The team reached the Ekstraliga for the first time in 2010. In its debut season in the top division Gryf finished 4th, and it subsequently became Pogoń's women team. It has been successful in the national cup, reaching the final for three seasons in a row between 2009 and 2011. In them Gryf lost once to AZS Wrocław and twice to Unia Racibórz.

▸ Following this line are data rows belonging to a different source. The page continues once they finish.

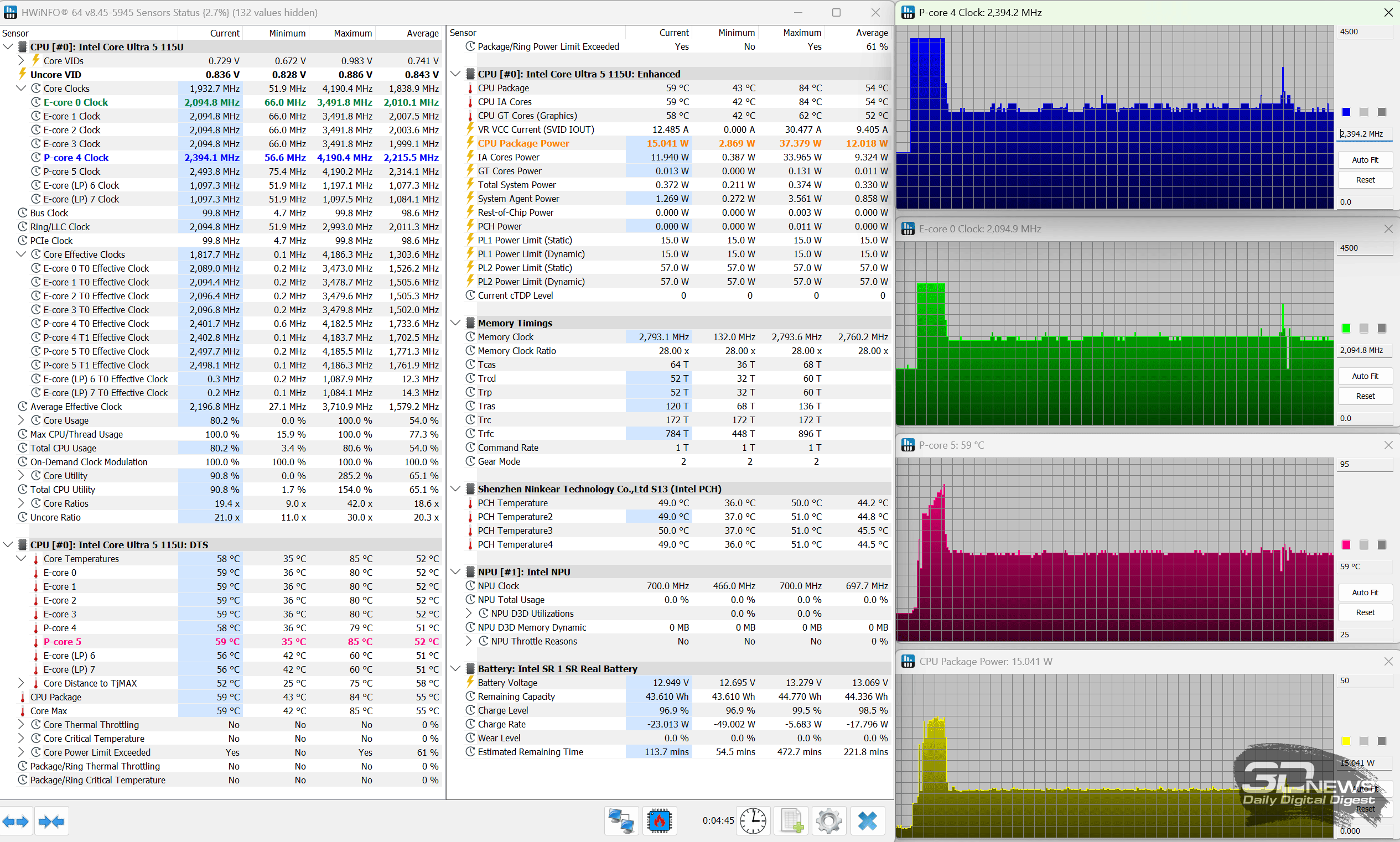Image resolution: width=1400 pixels, height=842 pixels.
Task: Start logging with the sheet-plus icon
Action: point(791,820)
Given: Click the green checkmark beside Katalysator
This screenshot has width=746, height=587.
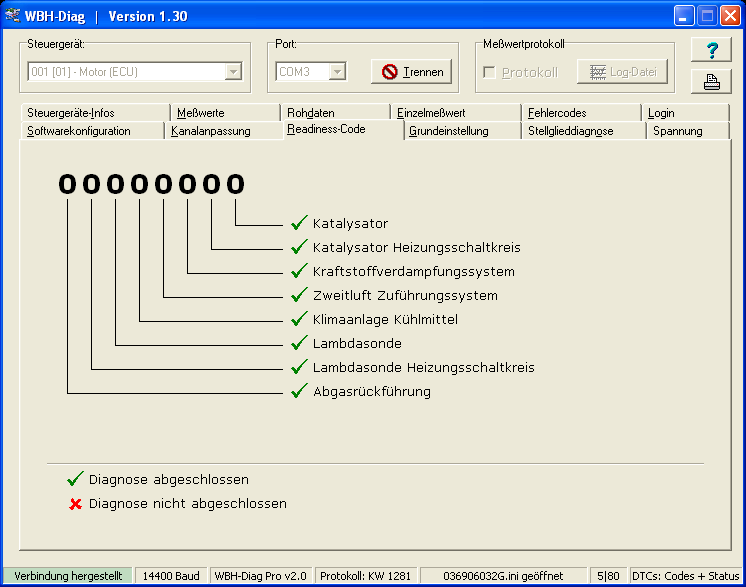Looking at the screenshot, I should pyautogui.click(x=298, y=223).
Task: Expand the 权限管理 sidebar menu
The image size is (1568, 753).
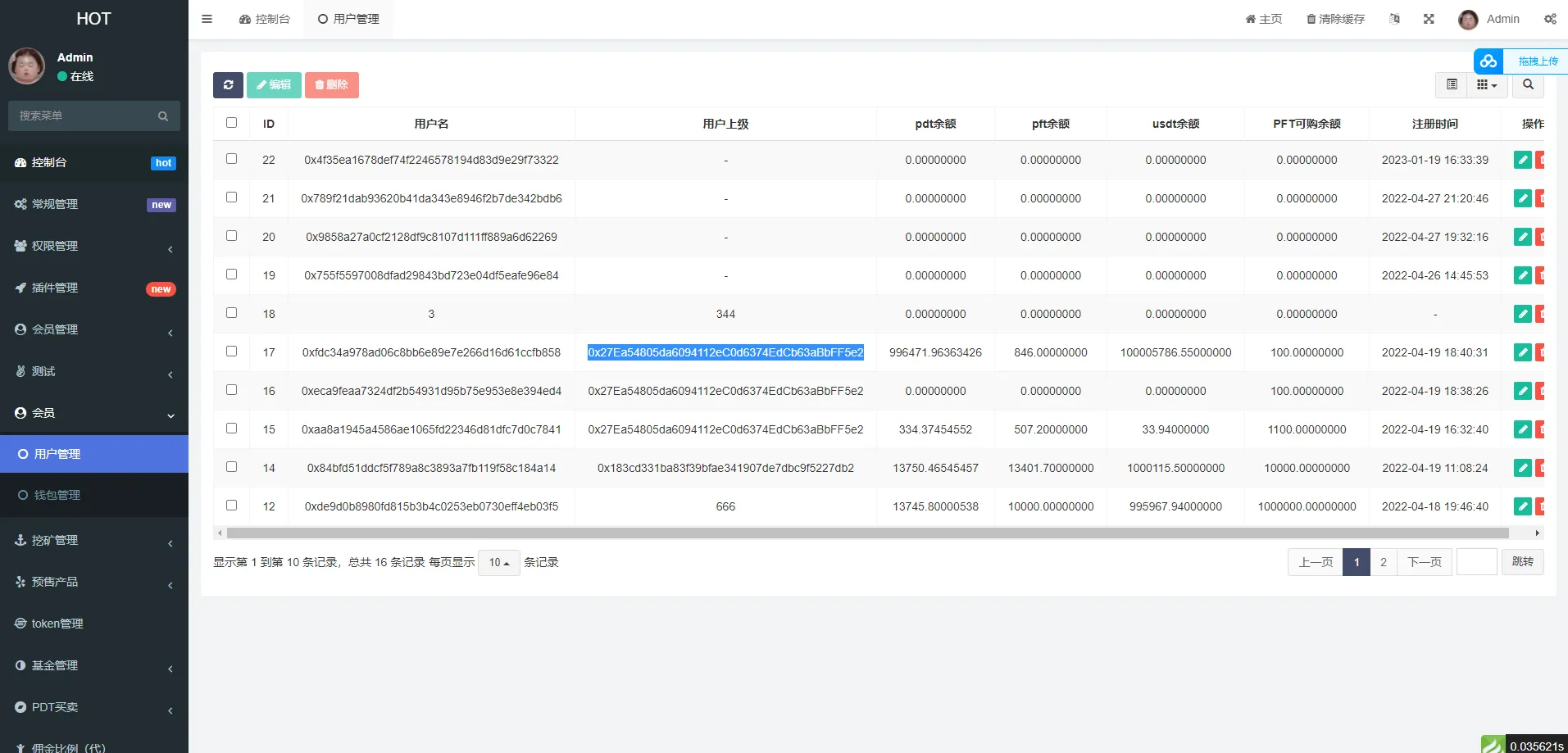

The team was dissolved after the 2012–13 season. In 2022, the women's football section of Pogoń Szczecin was reactivated by merging the former women's club Olimpia Szczecin with Pogoń Szczecin. It won its first Polish Championship title in the 2023–24 season.

==Honours==
- Ekstraliga
  - Champions: 2023–24
  - Runners-up: 2025–26

- Polish Cup
  - Runners-up: 2008–09, 2009–10, 2010–11

==Players==
===Current squad===

| No. | Pos. | Nation | Player |
|---|---|---|---|
| 5 | MF | POL | Zofia Giętkowska |
| 6 | MF | USA | Isabella Cook |
| 7 | FW | POL | Zuzanna Rybińska |
| 8 | DF | POL | Weronika Szymaszek (captain) |
| 9 | FW | KOR | Da-kyung Choi |
| 10 | MF | JPN | Suzuka Yosue |
| 13 | MF | POL | Hanna Woźniak |
| 14 | DF | POL | Alicja Dyguś |
| 15 | DF | POL | Julia Brzozowska |
| 16 | MF | POL | Wiktoria Zgrzeba |

| No. | Pos. | Nation | Player |
|---|---|---|---|
| 17 | MF | POL | Oliwia Grewling |
| 18 | DF | POL | Zuzanna Radochońska |
| 19 | FW | POL | Kornelia Okoniewska |
| 20 | MF | POL | Maja Leśkiewicz |
| 21 | MF | POL | Blanka Zając |
| 22 | MF | POL | Maja Sztramska |
| 29 | MF | POL | Lena Świrska |
| 30 | FW | POL | Julia Dębowska |
| 33 | MF | POL | Karolina Łaniewska |
| 94 | GK | POL | Anna Palińska |
| — | MF | SVK | Laura Žemberyová |
| — | MF | GRE | Griselda Tsela |
| — | DF | CZE | Kateřina Kotrčová |

===Notable players===
Had international caps for their respective countries at any time.

- Poland
- POL Patrycja Balcerzak
- POL Martyna Brodzik
- POL Daria Kasperska
- POL Marlena Kowalik
- POL Natalia Oleszkiewicz
- POL Natalia Radkiewicz
- POL Jolanta Siwińska
- POL Anna Szymańska
- POL Emilia Zdunek
- Greece
- GRE Matina Ntarzanou
- GRE Androniki Michalopoulou

- Latvia
- LAT Jūlija Levčenko
- LAT Anastasija Poļuhoviča
- LAT Anna Propošina

- Nigeria
- NGA Florence Ajayi

- Slovenia
- SLO Luana Zajmi

- South Korea
- KOR Choi Da-kyung

== Club statistics ==

| Season | League | Place | W | D | L | GF | GA | Pts | Polish Cup |
| 2002–03 | II liga, grupa: wielkopolska (II) | 6 | 3 | 0 | 17 | 29 | 138 | 9 |  |
| 2003–04 | II liga, grupa: wielkopolska (II) | 6 | 5 | 2 | 9 | 23 | 52 | 17 |  |
| 2004–05 | II liga, grupa: wielkopolska (II) | 4 | 4 | 2 | 4 | 20 | 24 | 14 |  |
| 2005–06 | II liga, grupa: wielkopolska (III) | 2 | 7 | 1 | 2 | 22 | 8 | 22 | Round of 32 |
| 2006–07 | II liga, grupa: zachodniopomorska (III) | 1 | 10 | 0 | 0 | 46 | 8 | 30 | round of 16 |
| 2007–08 | I liga, grupa: północna (II) | 6 | 5 | 3 | 6 | 17 | 23 | 18 |  |
| 2008–09 | I liga, grupa: zachodnia (II) | 2 | 9 | 2 | 3 | 43 | 17 | 29 | Runners-up |
| 2009–10 | I liga, grupa: północna (II) | 1 | 13 | 1 | 1 | 64 | 8 | 40 | Runners-up |
| 2010–11 | Ekstraliga (I) | 4 | 10 | 3 | 5 | 29 | 21 | 33 | Runners-up |
| 2011–12 | Ekstraliga (I) | 4 | 10 | 2 | 6 | 43 | 16 | 32 | Round of 16 |
| 2012–13 | Ekstraliga (I) | 10 | 5 | 1 | 12 | 12 | 37 | 16 | Round of 16 |
| 2022–23 | Ekstraliga (I) | 5 | 12 | 1 | 9 | 42 | 30 | 37 | Semi-finals |
| 2023–24 | Ekstraliga (I) | 1 | 16 | 3 | 3 | 63 | 16 | 51 | Round of 32 |
| 2024–25 | Ekstraliga (I) | 3 | 17 | 0 | 5 | 60 | 20 | 51 | Runners-up |
| 2025–26 | Ekstraliga (I) | 2 | 16 | 3 | 3 | 60 | 18 | 51 | Semi-finals |
Green marks a season followed by promotion, red a season followed by relegation.